Small wonder that few people have bothered writing about The Mystery of the Folded Paper; those who have invariably mention the appearance of the author's friend Christopher Morley as a character.

Is he, really?

The Mystery of the Folded Paper features someone named Christopher Morley, but he's a theatre director, not a writer. I suppose it may be that the character shares something of Morley's... um, character, but I'm not interested enough to investigate further.

It's also noted that The Mystery of the Folded Paper is the first of Hulbert Footner's Amos Lee Mappin mysteries.

I was sorry to hear it.

Mappin is a bland figure. A bloated bachelor, spoiled by privilege, he lives a life of luxury and leisure in an expansive Manhattan apartment run by manservant Jermyn. Fin bows to the older writer's judgment, as younger writers so often do, for no other reason than he has published a few books. Though Mappin's deal with the criminal mind, he doesn't bring much insight. His greatest contribution comes in the way of funds.

Things are left to Fin, the boy who meets the girl, to carry the story to its predictable conclusion. Energetic, chatty and crazily optimistic, he's  always ready with a word and smile, as in this scene which finds him running for his life beside a woman whom he's endangered:
"You're doing fine!" Fin said to Daisy, grinning. "It's no cinch to run uphill!"
Though I can't recommend The Mystery of the Folded Paper, Fin's boyish over-the-top enthusiasm and cheery, positive attitude make it worth a fleeting look. This snippet of dialogue should suffice:
"Cheese! Tony, you sure are some nervy kid! It's a treat to hear you! You must tell me some more stories!"
Reaching the end of the novel, I couldn't help but wonder whether the whole thing wasn't a parody of something I'd never read. Again, I'm not interested enough to investigate further.

No, the only truly intriguing thing about The Mystery of the Folded Paper is this: With all Fin's snooping around the criminal class, never mind the stories he publishes about its crimes, wouldn't he have been offed long ago?

I suppose it's worth nothing that Fin doesn't feature in any of the other Amos Lee Mappin mysteries.


Object: A well-constructed 350-page hardcover in crimson boards with gold stamping, my copy belongs to Collier's Front Page Mysteries series. It was purchased earlier this year at London's Attic Books. Price: $10.00.

Access: First published in 1930 by Harper in the United States and Collins in the United Kingdom. As one might expect, a cheap Burt edition followed. I haven't been able to determine just when the Collier edition appeared.

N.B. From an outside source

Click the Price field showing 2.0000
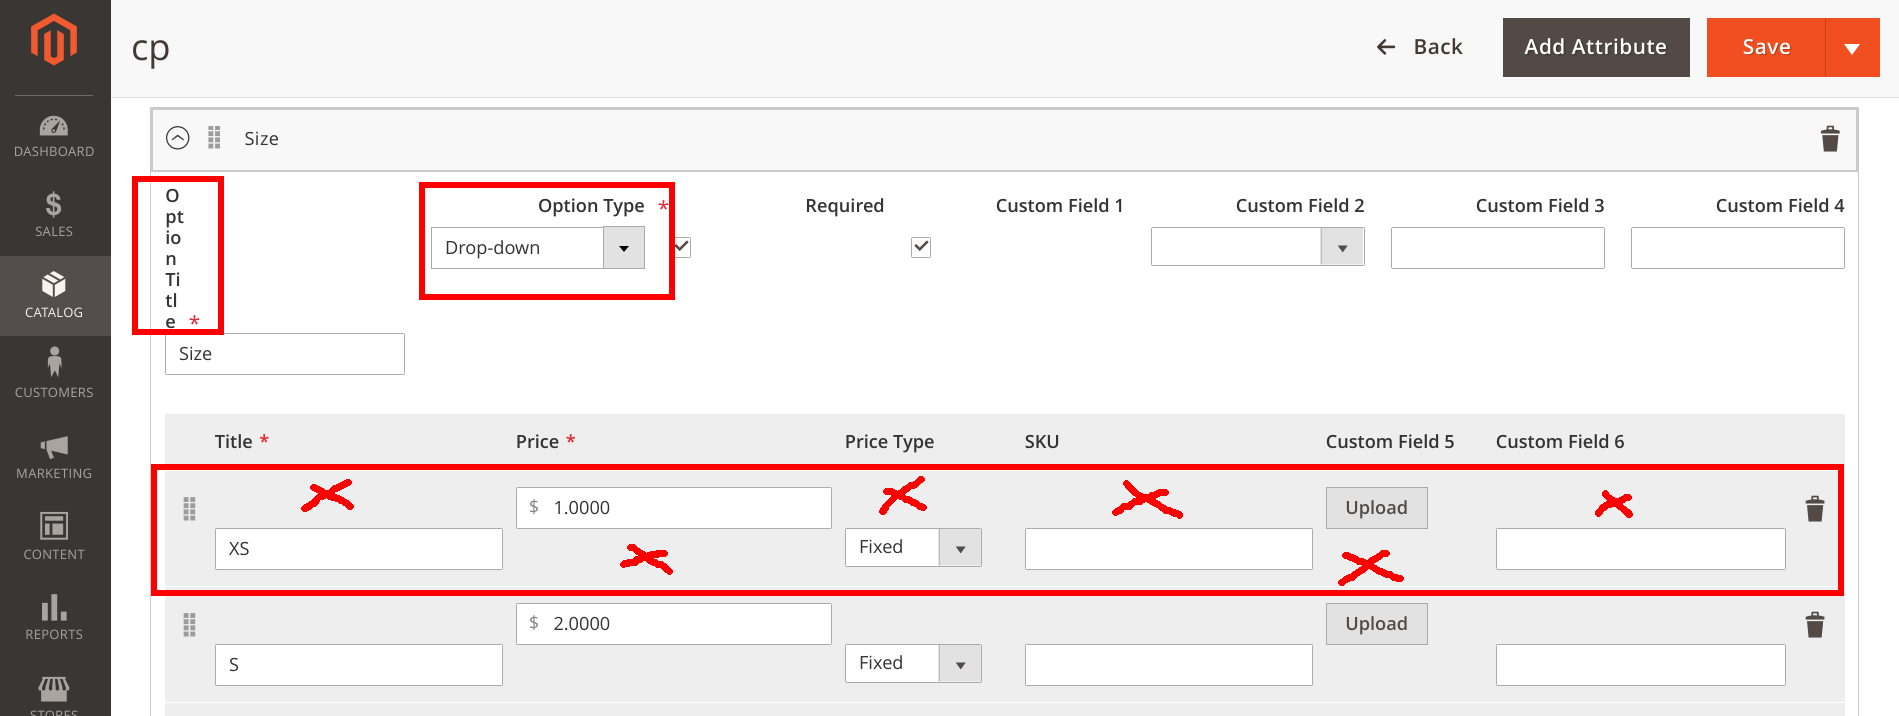click(x=673, y=623)
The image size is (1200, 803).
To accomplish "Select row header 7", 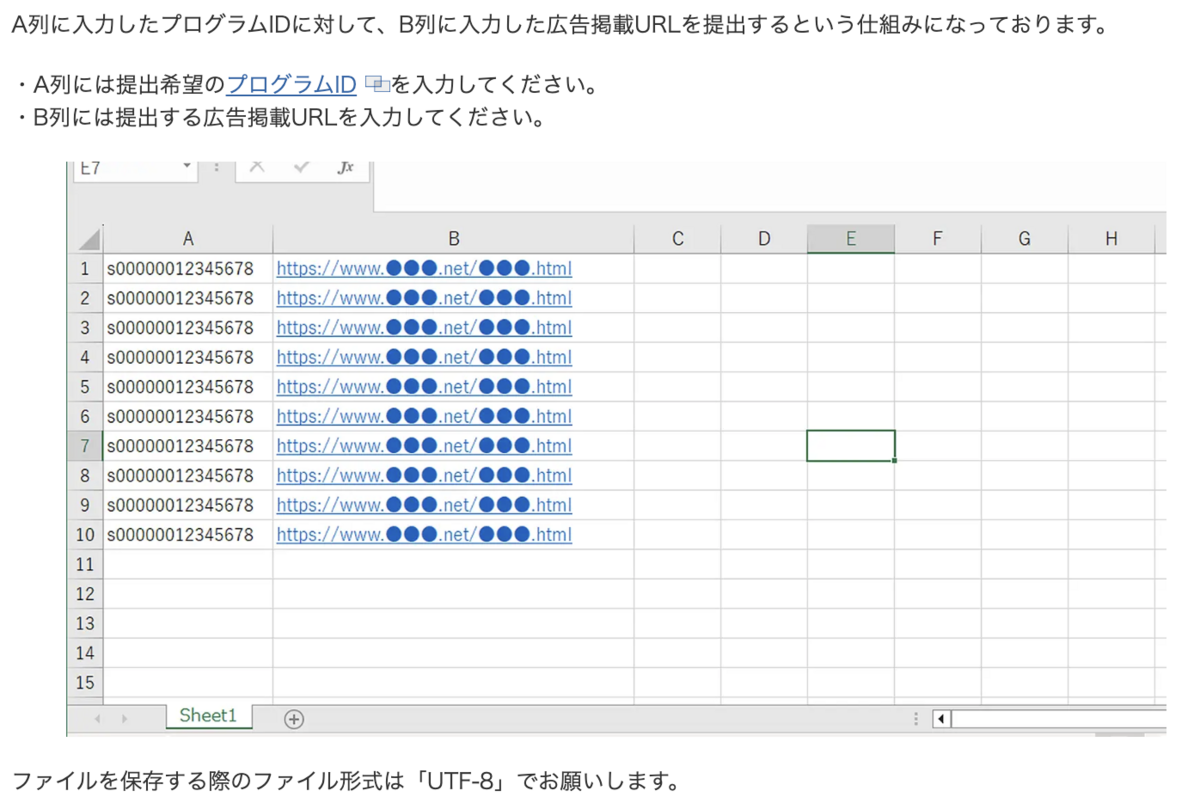I will pos(85,445).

Used copies are not plentiful, but they are cheap. The least expensive, a jacketless, cocked copy of the Collins first, is listed online for US$7.61. The only copy of the Collier edition - not quite so nice as mine - can be had for US$20.00. One Pennsylvania bookseller is trying to get away with selling the Burt reprint as a first edition. Price: US$300. Steer clear.


Remarkably, The Mystery of the Folded Paper was reissued in 2014 by Coachwhip Publications.

Seven of our university libraries hold copies.